Collected data entries
--------------------
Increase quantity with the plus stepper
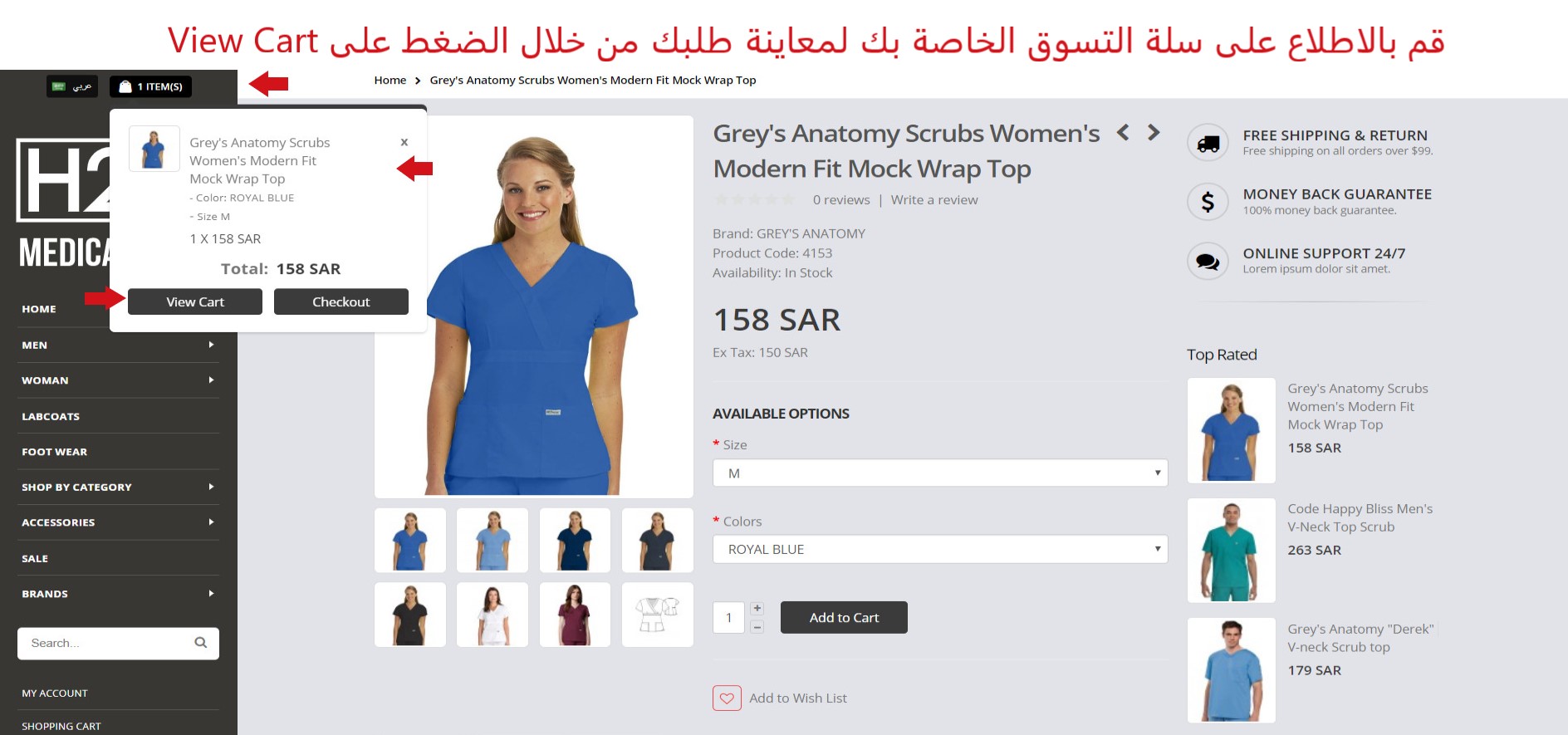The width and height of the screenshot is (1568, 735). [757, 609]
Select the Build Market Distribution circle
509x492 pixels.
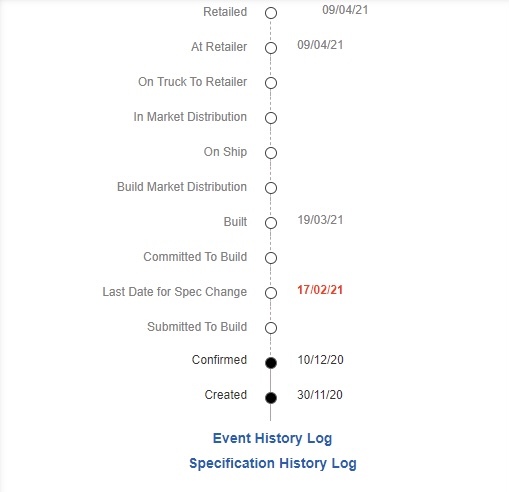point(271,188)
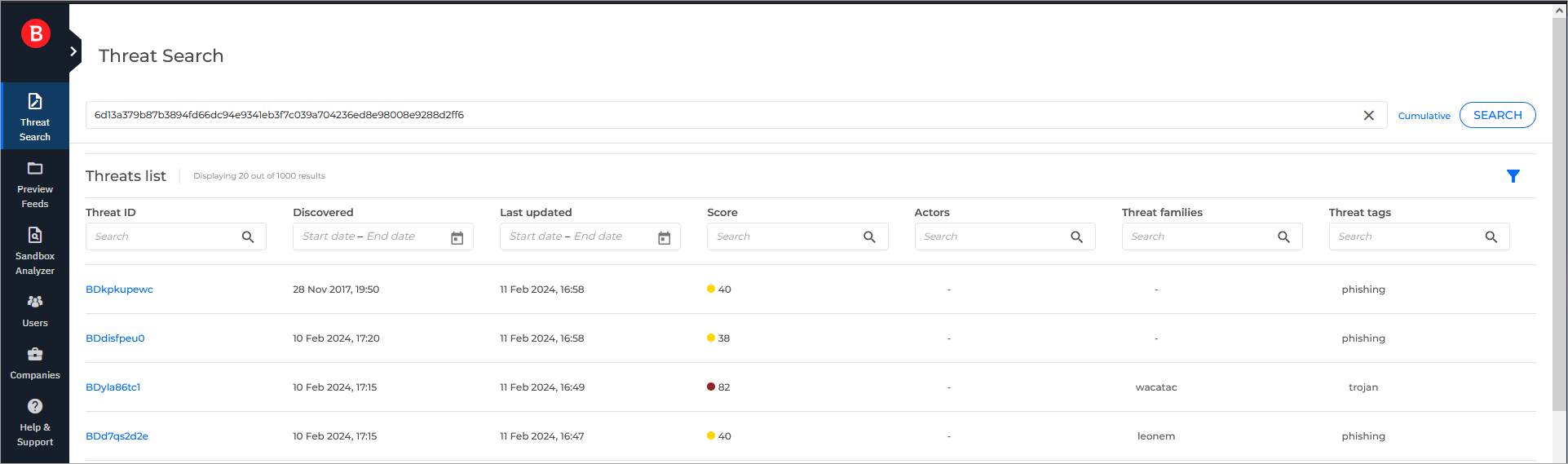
--------------------
● TO DO:
Leaving aside the images, write out every entry above exactly.

● OUTPUT OF THE EXERCISE:
Increase quantity with the plus stepper
The width and height of the screenshot is (1568, 735). [757, 609]
Select the Build Market Distribution circle
509x492 pixels.
point(271,188)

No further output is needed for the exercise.